DATA FOR THIS EXERCISE:

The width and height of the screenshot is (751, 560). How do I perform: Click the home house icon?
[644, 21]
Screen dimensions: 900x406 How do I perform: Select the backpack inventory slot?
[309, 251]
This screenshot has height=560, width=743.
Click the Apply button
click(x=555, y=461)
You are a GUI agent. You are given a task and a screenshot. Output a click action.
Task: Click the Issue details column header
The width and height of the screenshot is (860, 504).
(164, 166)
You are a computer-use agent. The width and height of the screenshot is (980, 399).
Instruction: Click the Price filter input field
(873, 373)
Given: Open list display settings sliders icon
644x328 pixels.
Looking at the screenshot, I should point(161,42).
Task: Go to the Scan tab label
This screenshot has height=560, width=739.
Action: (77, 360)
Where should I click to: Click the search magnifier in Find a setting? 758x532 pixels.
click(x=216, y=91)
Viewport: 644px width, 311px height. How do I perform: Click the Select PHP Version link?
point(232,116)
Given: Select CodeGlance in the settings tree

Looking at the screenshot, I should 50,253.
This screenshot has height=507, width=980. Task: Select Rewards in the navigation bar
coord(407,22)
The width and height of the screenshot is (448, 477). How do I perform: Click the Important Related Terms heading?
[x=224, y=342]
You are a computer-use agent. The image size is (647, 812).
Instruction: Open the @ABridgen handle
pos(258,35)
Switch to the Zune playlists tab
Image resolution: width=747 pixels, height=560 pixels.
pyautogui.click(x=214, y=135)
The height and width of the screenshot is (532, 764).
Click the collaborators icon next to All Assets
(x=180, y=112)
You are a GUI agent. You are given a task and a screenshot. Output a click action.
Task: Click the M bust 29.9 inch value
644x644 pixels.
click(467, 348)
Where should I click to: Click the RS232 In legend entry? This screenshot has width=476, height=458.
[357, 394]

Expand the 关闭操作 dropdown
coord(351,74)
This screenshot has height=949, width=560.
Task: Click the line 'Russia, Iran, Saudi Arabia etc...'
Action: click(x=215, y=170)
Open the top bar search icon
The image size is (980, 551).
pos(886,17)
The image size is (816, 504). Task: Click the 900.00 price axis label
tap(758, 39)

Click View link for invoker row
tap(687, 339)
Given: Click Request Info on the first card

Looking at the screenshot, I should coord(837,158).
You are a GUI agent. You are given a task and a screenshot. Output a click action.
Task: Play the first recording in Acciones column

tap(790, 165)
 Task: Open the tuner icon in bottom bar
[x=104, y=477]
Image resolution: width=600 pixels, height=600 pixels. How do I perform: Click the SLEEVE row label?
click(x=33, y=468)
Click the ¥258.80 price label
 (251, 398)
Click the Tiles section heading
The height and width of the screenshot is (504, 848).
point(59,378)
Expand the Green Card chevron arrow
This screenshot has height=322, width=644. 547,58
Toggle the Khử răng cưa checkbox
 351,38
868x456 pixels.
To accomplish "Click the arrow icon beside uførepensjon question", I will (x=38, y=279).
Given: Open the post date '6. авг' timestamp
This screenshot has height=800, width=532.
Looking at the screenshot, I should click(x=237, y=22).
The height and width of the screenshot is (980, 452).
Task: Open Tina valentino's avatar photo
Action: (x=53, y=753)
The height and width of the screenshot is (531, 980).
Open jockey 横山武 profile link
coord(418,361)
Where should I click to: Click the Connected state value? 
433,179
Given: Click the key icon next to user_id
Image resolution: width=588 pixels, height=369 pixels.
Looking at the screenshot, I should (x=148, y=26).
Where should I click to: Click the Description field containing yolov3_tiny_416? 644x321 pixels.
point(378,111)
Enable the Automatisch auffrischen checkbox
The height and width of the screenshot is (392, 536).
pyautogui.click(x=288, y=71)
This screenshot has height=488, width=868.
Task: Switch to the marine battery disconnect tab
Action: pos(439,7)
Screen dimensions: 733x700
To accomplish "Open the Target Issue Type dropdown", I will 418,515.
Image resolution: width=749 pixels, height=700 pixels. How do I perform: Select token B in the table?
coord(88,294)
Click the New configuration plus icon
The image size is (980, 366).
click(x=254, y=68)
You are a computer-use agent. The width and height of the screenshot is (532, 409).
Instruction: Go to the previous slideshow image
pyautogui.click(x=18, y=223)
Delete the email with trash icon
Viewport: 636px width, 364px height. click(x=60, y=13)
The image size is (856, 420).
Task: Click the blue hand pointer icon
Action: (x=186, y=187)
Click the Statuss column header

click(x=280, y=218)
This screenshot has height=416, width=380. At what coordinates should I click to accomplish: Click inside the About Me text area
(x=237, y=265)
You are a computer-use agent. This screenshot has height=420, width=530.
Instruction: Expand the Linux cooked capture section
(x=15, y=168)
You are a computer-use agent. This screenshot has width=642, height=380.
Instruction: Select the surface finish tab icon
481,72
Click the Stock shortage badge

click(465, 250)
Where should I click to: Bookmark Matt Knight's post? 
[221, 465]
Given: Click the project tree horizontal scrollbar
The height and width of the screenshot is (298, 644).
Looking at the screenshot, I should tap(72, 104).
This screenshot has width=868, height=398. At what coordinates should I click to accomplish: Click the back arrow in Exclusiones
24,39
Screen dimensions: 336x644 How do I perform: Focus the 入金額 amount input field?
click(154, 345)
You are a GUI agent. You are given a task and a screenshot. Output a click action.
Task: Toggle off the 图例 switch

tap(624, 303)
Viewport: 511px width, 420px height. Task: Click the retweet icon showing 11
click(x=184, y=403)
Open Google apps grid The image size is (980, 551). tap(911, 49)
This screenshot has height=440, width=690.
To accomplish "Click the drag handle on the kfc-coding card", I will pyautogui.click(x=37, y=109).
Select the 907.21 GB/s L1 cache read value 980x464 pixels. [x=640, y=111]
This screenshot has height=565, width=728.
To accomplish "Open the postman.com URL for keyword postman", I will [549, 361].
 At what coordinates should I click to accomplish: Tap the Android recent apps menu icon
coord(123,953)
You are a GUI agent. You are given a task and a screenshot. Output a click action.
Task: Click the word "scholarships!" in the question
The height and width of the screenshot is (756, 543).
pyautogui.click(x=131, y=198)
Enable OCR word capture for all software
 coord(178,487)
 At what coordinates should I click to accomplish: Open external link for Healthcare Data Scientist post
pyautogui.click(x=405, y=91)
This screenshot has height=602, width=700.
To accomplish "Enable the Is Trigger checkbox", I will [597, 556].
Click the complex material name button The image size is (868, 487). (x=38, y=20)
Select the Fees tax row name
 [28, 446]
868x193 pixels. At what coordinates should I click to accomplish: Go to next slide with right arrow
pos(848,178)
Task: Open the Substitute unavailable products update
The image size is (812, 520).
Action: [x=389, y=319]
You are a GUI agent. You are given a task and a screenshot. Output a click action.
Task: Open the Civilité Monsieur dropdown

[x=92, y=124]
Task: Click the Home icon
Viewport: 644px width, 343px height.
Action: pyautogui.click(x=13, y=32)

TASK: Your task is to reproduce all the data exactly as shown.

RESPONSE TO THE EXERCISE:
The width and height of the screenshot is (751, 560). How do I perform: Click the home house icon?
[644, 21]
Screen dimensions: 900x406 How do I perform: Select the backpack inventory slot?
[309, 251]
This screenshot has height=560, width=743.
Click the Apply button
click(x=555, y=461)
You are a GUI agent. You are given a task and a screenshot. Output a click action.
Task: Click the Issue details column header
The width and height of the screenshot is (860, 504).
(164, 166)
You are a computer-use agent. The width and height of the screenshot is (980, 399).
Instruction: Click the Price filter input field
(873, 373)
Given: Open list display settings sliders icon
644x328 pixels.
Looking at the screenshot, I should point(161,42).
Task: Go to the Scan tab label
This screenshot has height=560, width=739.
Action: (77, 360)
Where should I click to: Click the search magnifier in Find a setting? 758x532 pixels.
click(x=216, y=91)
Viewport: 644px width, 311px height. How do I perform: Click the Select PHP Version link?
point(232,116)
Given: Select CodeGlance in the settings tree

Looking at the screenshot, I should 50,253.
This screenshot has height=507, width=980. Task: Select Rewards in the navigation bar
coord(407,22)
The width and height of the screenshot is (448, 477). How do I perform: Click the Important Related Terms heading?
[x=224, y=342]
You are a computer-use agent. The image size is (647, 812).
Instruction: Open the @ABridgen handle
pos(258,35)
Switch to the Zune playlists tab
Image resolution: width=747 pixels, height=560 pixels.
pyautogui.click(x=214, y=135)
The height and width of the screenshot is (532, 764).
Click the collaborators icon next to All Assets
(x=180, y=112)
You are a GUI agent. You are given a task and a screenshot. Output a click action.
Task: Click the M bust 29.9 inch value
644x644 pixels.
click(467, 348)
Where should I click to: Click the RS232 In legend entry? This screenshot has width=476, height=458.
[357, 394]

Expand the 关闭操作 dropdown
coord(351,74)
This screenshot has height=949, width=560.
Task: Click the line 'Russia, Iran, Saudi Arabia etc...'
Action: click(x=215, y=170)
Open the top bar search icon
The image size is (980, 551).
pos(886,17)
The image size is (816, 504). Task: Click the 900.00 price axis label
tap(758, 39)

Click View link for invoker row
tap(687, 339)
Given: Click Request Info on the first card

Looking at the screenshot, I should coord(837,158).
You are a GUI agent. You are given a task and a screenshot. Output a click action.
Task: Play the first recording in Acciones column

tap(790, 165)
 Task: Open the tuner icon in bottom bar
[x=104, y=477]
Image resolution: width=600 pixels, height=600 pixels. How do I perform: Click the SLEEVE row label?
click(x=33, y=468)
Click the ¥258.80 price label
 (251, 398)
Click the Tiles section heading
The height and width of the screenshot is (504, 848).
point(59,378)
Expand the Green Card chevron arrow
This screenshot has height=322, width=644. 547,58
Toggle the Khử răng cưa checkbox
 351,38
868x456 pixels.
To accomplish "Click the arrow icon beside uførepensjon question", I will (x=38, y=279).
Given: Open the post date '6. авг' timestamp
This screenshot has height=800, width=532.
Looking at the screenshot, I should click(x=237, y=22).
The height and width of the screenshot is (980, 452).
Task: Open Tina valentino's avatar photo
Action: (x=53, y=753)
The height and width of the screenshot is (531, 980).
Open jockey 横山武 profile link
coord(418,361)
Where should I click to: Click the Connected state value? 
433,179
Given: Click the key icon next to user_id
Image resolution: width=588 pixels, height=369 pixels.
Looking at the screenshot, I should (x=148, y=26).
Where should I click to: Click the Description field containing yolov3_tiny_416? 644x321 pixels.
point(378,111)
Enable the Automatisch auffrischen checkbox
The height and width of the screenshot is (392, 536).
pyautogui.click(x=288, y=71)
This screenshot has height=488, width=868.
Task: Switch to the marine battery disconnect tab
Action: pos(439,7)
Screen dimensions: 733x700
To accomplish "Open the Target Issue Type dropdown", I will 418,515.
Image resolution: width=749 pixels, height=700 pixels. How do I perform: Select token B in the table?
coord(88,294)
Click the New configuration plus icon
The image size is (980, 366).
click(x=254, y=68)
You are a computer-use agent. The width and height of the screenshot is (532, 409).
Instruction: Go to the previous slideshow image
pyautogui.click(x=18, y=223)
Delete the email with trash icon
Viewport: 636px width, 364px height. click(x=60, y=13)
The image size is (856, 420).
Task: Click the blue hand pointer icon
Action: (x=186, y=187)
Click the Statuss column header

click(x=280, y=218)
This screenshot has height=416, width=380. At what coordinates should I click to accomplish: Click inside the About Me text area
(x=237, y=265)
You are a computer-use agent. This screenshot has height=420, width=530.
Instruction: Expand the Linux cooked capture section
(x=15, y=168)
You are a computer-use agent. This screenshot has width=642, height=380.
Instruction: Select the surface finish tab icon
481,72
Click the Stock shortage badge

click(465, 250)
Where should I click to: Bookmark Matt Knight's post? 
[221, 465]
Given: Click the project tree horizontal scrollbar
The height and width of the screenshot is (298, 644).
Looking at the screenshot, I should tap(72, 104).
This screenshot has width=868, height=398. At what coordinates should I click to accomplish: Click the back arrow in Exclusiones
24,39
Screen dimensions: 336x644 How do I perform: Focus the 入金額 amount input field?
click(154, 345)
You are a GUI agent. You are given a task and a screenshot. Output a click action.
Task: Toggle off the 图例 switch

tap(624, 303)
Viewport: 511px width, 420px height. Task: Click the retweet icon showing 11
click(x=184, y=403)
Open Google apps grid The image size is (980, 551). tap(911, 49)
This screenshot has height=440, width=690.
To accomplish "Click the drag handle on the kfc-coding card", I will pyautogui.click(x=37, y=109).
Select the 907.21 GB/s L1 cache read value 980x464 pixels. [x=640, y=111]
This screenshot has height=565, width=728.
To accomplish "Open the postman.com URL for keyword postman", I will [549, 361].
 At what coordinates should I click to accomplish: Tap the Android recent apps menu icon
coord(123,953)
You are a GUI agent. You are given a task and a screenshot. Output a click action.
Task: Click the word "scholarships!" in the question
The height and width of the screenshot is (756, 543).
pyautogui.click(x=131, y=198)
Enable OCR word capture for all software
 coord(178,487)
 At what coordinates should I click to accomplish: Open external link for Healthcare Data Scientist post
pyautogui.click(x=405, y=91)
This screenshot has height=602, width=700.
To accomplish "Enable the Is Trigger checkbox", I will [597, 556].
Click the complex material name button The image size is (868, 487). (x=38, y=20)
Select the Fees tax row name
 [28, 446]
868x193 pixels. At what coordinates should I click to accomplish: Go to next slide with right arrow
pos(848,178)
Task: Open the Substitute unavailable products update
The image size is (812, 520).
Action: [x=389, y=319]
You are a GUI agent. You are given a task and a screenshot. Output a click action.
Task: Open the Civilité Monsieur dropdown

[x=92, y=124]
Task: Click the Home icon
Viewport: 644px width, 343px height.
Action: pyautogui.click(x=13, y=32)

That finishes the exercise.